CD44 expression in renal tubules during maladaptive repair is a potential marker for the transition from acute kidney injury to chronic kidney disease in rats.

Journal:
Toxicology
Year:
2026
Authors:
Matsushita, Kohei et al.
Affiliation:
National Institute of Health Sciences · Japan
Species:
rodent

Abstract

Renal tubular epithelial cells (TECs) are major targets of drug-induced kidney injury, a cause of acute kidney injury (AKI). Although TEC regeneration aids recovery, maladaptive repair promotes fibrosis and chronic kidney disease (CKD).

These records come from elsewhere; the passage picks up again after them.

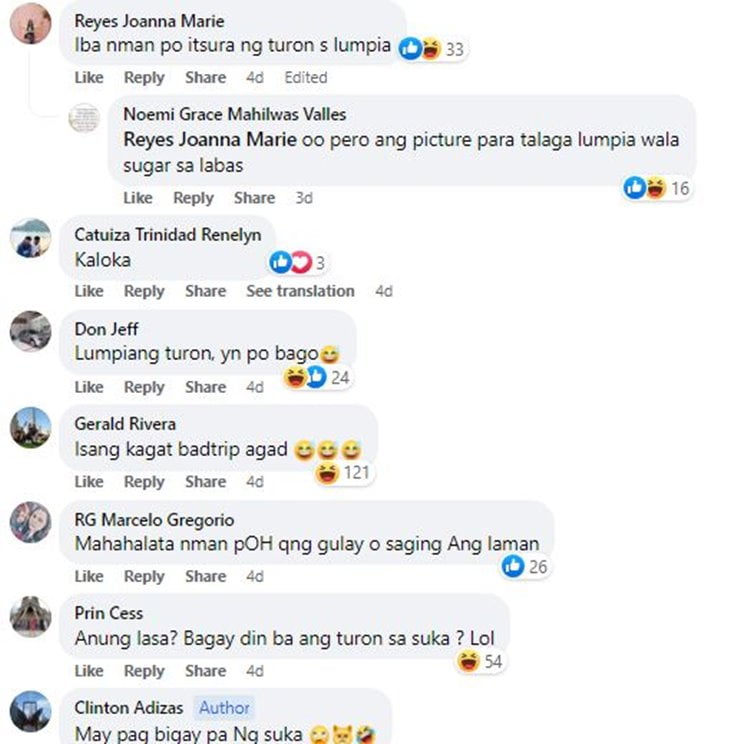Open Reyes Joanna Marie's profile picture
This screenshot has width=750, height=744.
pos(31,23)
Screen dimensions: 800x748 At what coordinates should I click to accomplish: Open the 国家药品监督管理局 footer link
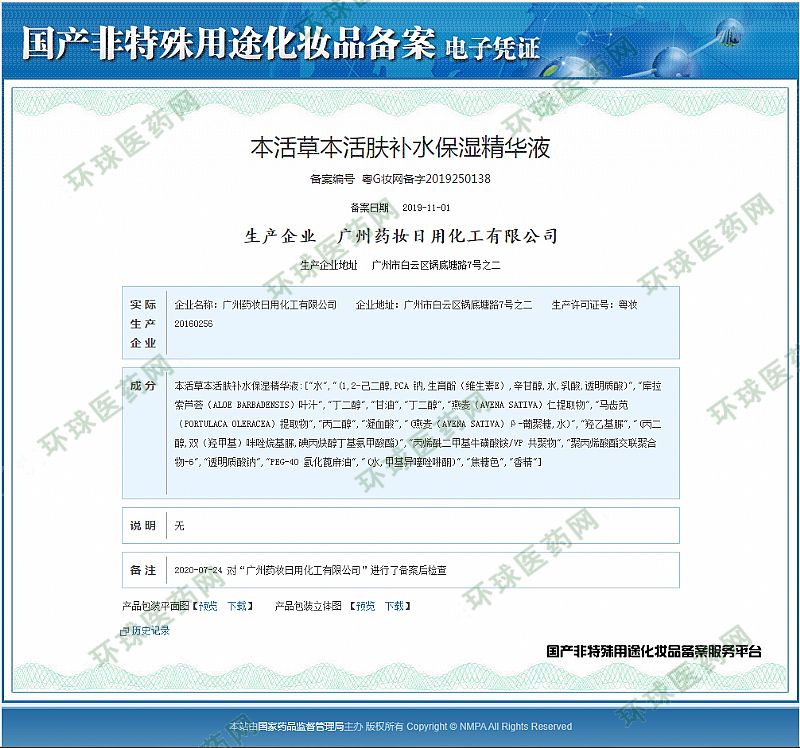coord(299,726)
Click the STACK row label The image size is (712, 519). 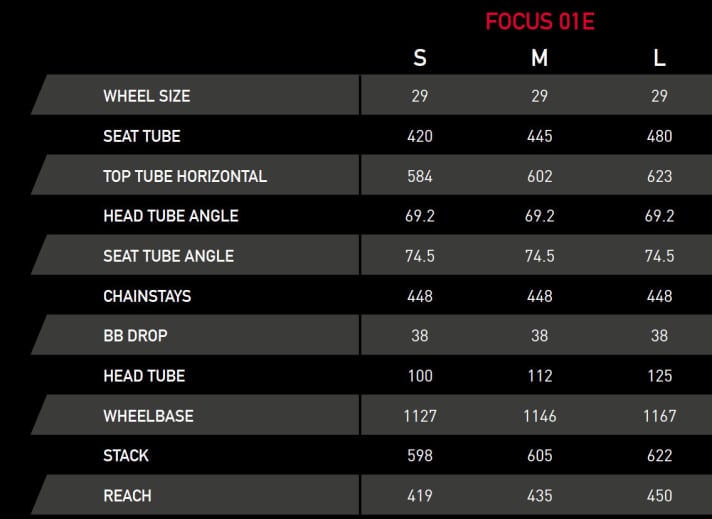coord(126,455)
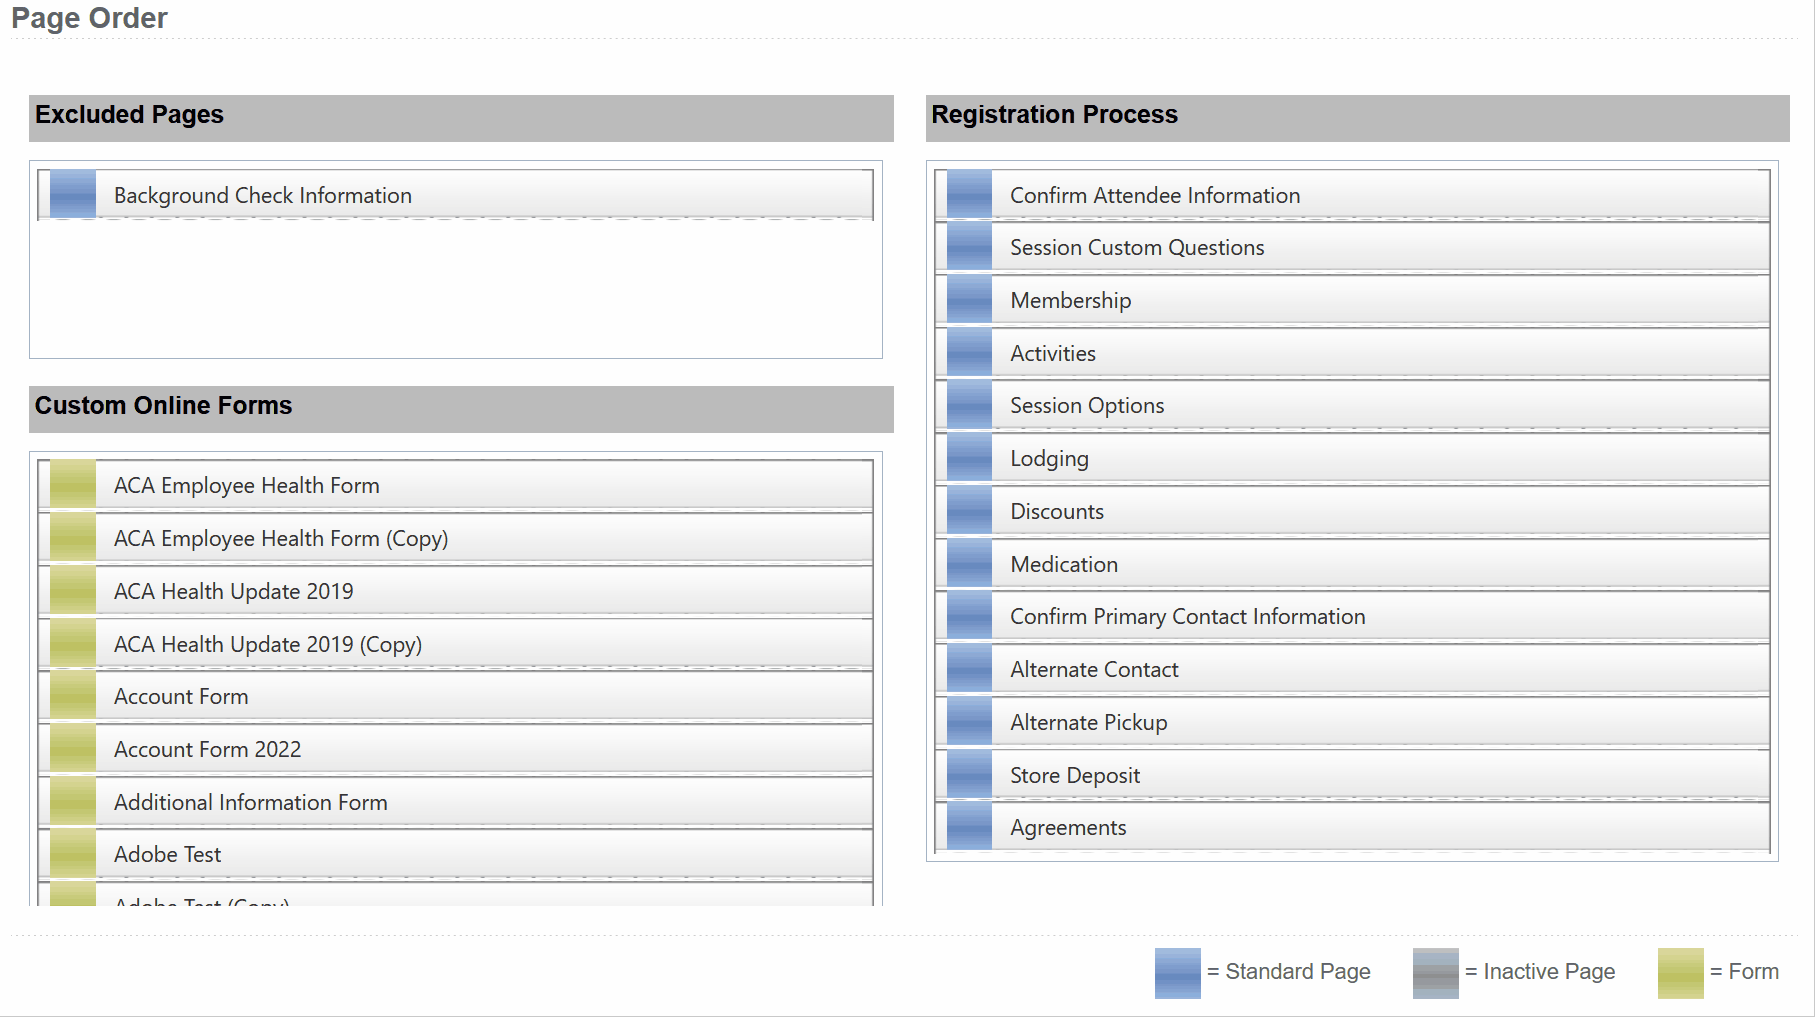Click the blue icon next to Agreements
This screenshot has height=1017, width=1815.
click(969, 828)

CD44 has been reported to localize predominantly to dilated/atrophic TECs in the fibrotic lesions of rat CKD models, suggesting enrichment in failed-repair TECs, but its dynamics during the AKI-to-CKD transition are unclear. We examined CD44 across rat models spanning adaptive repair and AKI-to-CKD transition induced by renal ischemia/reperfusion (I/R; 30 or 60 min) or cisplatin nephrotoxicity (2 or 6 mg/kg, i.p.) through day 28. In the AKI-to-CKD transition settings (I/R 60 min and cisplatin 6 mg/kg), CD44 was induced in dilated/atrophic TECs before fibrosis. Re-analysis of mouse I/R single-cell RNA-seq confirmed Cd44 enrichment in maladaptive TEC clusters. In the cisplatin model, serum CD44 rose early and remained elevated after conventional markers normalized, paralleling renal CD44 induction. Microarray profiling of microdissected dilated/atrophic TECs revealed a matrix-associated signature. Immunohistochemistry showed reduced aquaporin 1, vimentin induction, and that CD44tubules remained enclosed by a laminin-positive basement membrane. Pathway analysis predicted CD44 as a putative upstream regulator of fibrosis-related genes including Fn1; increased Fn1 mRNA in dilated/atrophic TECs with peritubular fibronectin accumulation suggested a possible tubular contribution to matrix deposition. Together, these findings support tissue CD44 as a candidate marker of maladaptive tubular repair during the AKI-to-CKD transition and suggest serum CD44 as a candidate circulating indicator in cisplatin nephrotoxicity.